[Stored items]
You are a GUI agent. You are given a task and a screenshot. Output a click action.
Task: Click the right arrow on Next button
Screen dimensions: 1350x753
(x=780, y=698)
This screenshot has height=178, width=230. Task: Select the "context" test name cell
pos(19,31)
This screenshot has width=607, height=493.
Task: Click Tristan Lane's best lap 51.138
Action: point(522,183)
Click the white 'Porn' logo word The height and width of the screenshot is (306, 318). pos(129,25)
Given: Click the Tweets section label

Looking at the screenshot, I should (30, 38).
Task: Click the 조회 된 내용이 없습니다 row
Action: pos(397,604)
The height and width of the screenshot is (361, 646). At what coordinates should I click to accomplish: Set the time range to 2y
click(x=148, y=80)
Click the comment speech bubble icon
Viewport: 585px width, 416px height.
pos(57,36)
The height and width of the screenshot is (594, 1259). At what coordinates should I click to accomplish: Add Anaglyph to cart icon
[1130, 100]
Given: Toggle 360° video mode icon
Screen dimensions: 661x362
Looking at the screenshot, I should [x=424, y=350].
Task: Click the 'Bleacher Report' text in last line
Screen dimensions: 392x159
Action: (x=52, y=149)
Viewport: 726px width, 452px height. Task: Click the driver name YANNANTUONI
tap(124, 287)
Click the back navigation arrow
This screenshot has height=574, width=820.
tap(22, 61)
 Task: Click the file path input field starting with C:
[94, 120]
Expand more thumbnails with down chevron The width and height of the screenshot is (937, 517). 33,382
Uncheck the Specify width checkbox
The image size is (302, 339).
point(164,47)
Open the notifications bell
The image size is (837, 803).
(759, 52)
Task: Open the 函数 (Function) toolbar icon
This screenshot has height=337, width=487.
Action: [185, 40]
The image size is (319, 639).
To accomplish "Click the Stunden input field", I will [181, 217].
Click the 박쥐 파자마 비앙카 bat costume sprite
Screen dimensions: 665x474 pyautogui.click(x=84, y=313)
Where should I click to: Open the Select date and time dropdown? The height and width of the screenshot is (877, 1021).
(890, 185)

ACTION ITEM: What you return must be the entries, given again word for word.

RESPONSE TO THE EXERCISE:
You are a GUI agent. You are given a task and a screenshot. Output a click action.
Task: Click the right arrow on Next button
Screen dimensions: 1350x753
(x=780, y=698)
This screenshot has height=178, width=230. Task: Select the "context" test name cell
pos(19,31)
This screenshot has width=607, height=493.
Task: Click Tristan Lane's best lap 51.138
Action: point(522,183)
Click the white 'Porn' logo word The height and width of the screenshot is (306, 318). pos(129,25)
Given: Click the Tweets section label

Looking at the screenshot, I should (30, 38).
Task: Click the 조회 된 내용이 없습니다 row
Action: pos(397,604)
The height and width of the screenshot is (361, 646). At what coordinates should I click to accomplish: Set the time range to 2y
click(x=148, y=80)
Click the comment speech bubble icon
Viewport: 585px width, 416px height.
pos(57,36)
The height and width of the screenshot is (594, 1259). At what coordinates should I click to accomplish: Add Anaglyph to cart icon
[1130, 100]
Given: Toggle 360° video mode icon
Screen dimensions: 661x362
Looking at the screenshot, I should [x=424, y=350].
Task: Click the 'Bleacher Report' text in last line
Screen dimensions: 392x159
Action: (x=52, y=149)
Viewport: 726px width, 452px height. Task: Click the driver name YANNANTUONI
tap(124, 287)
Click the back navigation arrow
This screenshot has height=574, width=820.
tap(22, 61)
 Task: Click the file path input field starting with C:
[94, 120]
Expand more thumbnails with down chevron The width and height of the screenshot is (937, 517). 33,382
Uncheck the Specify width checkbox
The image size is (302, 339).
point(164,47)
Open the notifications bell
The image size is (837, 803).
(759, 52)
Task: Open the 函数 (Function) toolbar icon
This screenshot has height=337, width=487.
Action: [185, 40]
The image size is (319, 639).
To accomplish "Click the Stunden input field", I will [181, 217].
Click the 박쥐 파자마 비앙카 bat costume sprite
Screen dimensions: 665x474 pyautogui.click(x=84, y=313)
Where should I click to: Open the Select date and time dropdown? The height and width of the screenshot is (877, 1021).
(890, 185)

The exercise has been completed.